The Matrix è l’intrattenimento per l’era dell’intelligenza collettiva: seguine la narrazione transmediale (storia raccontata su diversi media) richiede uno sforzo maggiore di quello che serve per recarsi al cinema: la distinzione tra autori e lettori, produttori e spettatori, creatori e interpreti si confonde per formare un circuito di espressione in cui ogni partecipante è impegnato a sostenere l’attività degli altri (pag.83).
Le corporazioni dei media stanno pian piano prendendo atto del valore che la partecipazione dei fan aggiunge alle loro produzioni, ma questo non impedisce che, pur parlando di “capitale emozionale”, riferendosi al coinvolgimento del pubblico, da alcuni questa partecipazione sia vista come un’ingerenza e una minaccia. In ballo, naturalmente, c’è il concetto dei diritti d’autore.

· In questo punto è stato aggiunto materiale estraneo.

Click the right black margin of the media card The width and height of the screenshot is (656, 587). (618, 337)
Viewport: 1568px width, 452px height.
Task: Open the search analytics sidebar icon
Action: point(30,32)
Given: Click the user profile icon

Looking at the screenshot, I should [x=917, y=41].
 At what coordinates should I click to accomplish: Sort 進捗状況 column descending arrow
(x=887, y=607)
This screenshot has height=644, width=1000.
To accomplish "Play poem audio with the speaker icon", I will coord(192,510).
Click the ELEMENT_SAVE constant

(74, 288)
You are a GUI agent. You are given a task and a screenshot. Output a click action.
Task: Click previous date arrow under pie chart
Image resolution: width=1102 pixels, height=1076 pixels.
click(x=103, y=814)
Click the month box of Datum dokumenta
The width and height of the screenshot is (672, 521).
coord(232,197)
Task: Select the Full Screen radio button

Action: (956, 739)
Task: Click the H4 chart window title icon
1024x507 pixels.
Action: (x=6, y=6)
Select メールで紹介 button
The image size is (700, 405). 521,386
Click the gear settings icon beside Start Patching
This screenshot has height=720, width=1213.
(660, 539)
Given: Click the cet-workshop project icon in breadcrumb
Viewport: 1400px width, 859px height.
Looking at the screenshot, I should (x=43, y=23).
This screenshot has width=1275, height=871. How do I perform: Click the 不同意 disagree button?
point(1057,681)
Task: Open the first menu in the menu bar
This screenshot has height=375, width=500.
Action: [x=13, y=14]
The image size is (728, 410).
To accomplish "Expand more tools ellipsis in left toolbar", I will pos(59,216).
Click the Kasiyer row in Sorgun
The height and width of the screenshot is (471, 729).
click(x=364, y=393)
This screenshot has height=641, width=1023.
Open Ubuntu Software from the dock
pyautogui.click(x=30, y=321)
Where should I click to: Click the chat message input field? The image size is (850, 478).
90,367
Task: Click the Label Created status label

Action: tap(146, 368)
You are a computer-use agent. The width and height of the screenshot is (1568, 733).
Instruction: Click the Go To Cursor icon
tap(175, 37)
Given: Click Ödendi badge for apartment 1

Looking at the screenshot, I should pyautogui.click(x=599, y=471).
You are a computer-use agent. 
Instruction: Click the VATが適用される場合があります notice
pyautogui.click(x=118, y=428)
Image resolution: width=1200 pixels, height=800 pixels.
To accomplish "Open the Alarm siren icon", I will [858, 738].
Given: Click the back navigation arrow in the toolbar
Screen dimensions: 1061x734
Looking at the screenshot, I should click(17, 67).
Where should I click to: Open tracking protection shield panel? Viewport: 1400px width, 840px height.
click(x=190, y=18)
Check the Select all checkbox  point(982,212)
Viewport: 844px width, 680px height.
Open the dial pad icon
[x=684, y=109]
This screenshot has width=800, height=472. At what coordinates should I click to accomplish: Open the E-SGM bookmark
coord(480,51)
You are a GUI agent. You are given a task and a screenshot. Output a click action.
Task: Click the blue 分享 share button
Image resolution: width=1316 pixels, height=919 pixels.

Quando una ragazzina americana, Heather Lawver, dopo aver letto un libro di Harry Potter decide di mettere online uno spazio web chiamato “The daily prophet” ( http://www.dprophet.com/) nel quale si racconta il diario di classe dell’immaginaria scuola di Hogwarts, si trova inevitabilmente a scontrarsi con la casa cinematografica Warner Bros, detentrice dei diritti. E con lei, molti altri bambini che in tutto il mondo gestiscono, a proprie spese, siti simili.
La Warner ha giocato le carte che aveva a disposizione: dalle minacce alle azioni legali, con il risultato di assistere ad una levata di scudi globale contro le case cinematografiche tanto ingrate nei confronti dei loro sostenitori. E la Warner, in qualche modo, si è vista costretta a fare marcia indietro.
Questa vicenda e le altre simili, che vedono coinvolti gli appassionati, per esempio, di Star trek e Star wars, oltre a mettere in luce quello che si potrebbe ben definire un nuovo genere letterario, la fan fiction, potrebbe verosimilmente portare a un cambiamento nell’atteggiamento delle imprese mediatiche verso le comunità di fan, a tutto vantaggio dell’emergente cultura grassroots, caratterizzata dall’utilizzo che i consumatori possono fare, spesso in modo non autorizzato, di un flusso di contenuti mediatici.
La cultura convergente è il futuro che sta prendendo forma oggi, un futuro nel quale la partecipazione sarà vista sempre più come un diritto politico fondamentale.
Titolo: Cultura convergente
Autore: Henry Jenkins
Traduttori: Susca V., Papacchioli M., Sala V. B.
Editore: Apogeo
Prezzo: € 22.00
Collana: Apogeo Saggi
Data di Pubblicazione: Settembre 2007
ISBN: 8850326297
ISBN-13: 9788850326297
Pagine: XLVIII-368
Reparto: Politica e società > Società e cultura > Studi sui mezzi di comunicazione di massa
Henry Jenkins è direttore del Comparative Media Studies Program del MIT. Autore e curatore di molti libri sui vari aspetti dei media e della cultura popolare tra cui Fans, Bloggers, and games: Exploring Partecipatory Culture, New York University Press, 2006 e From barbie to Mortal Combact: Gender and Computer Games, MIT Press, 2001, collabora ai mensili Tecnology Review e Computer Games.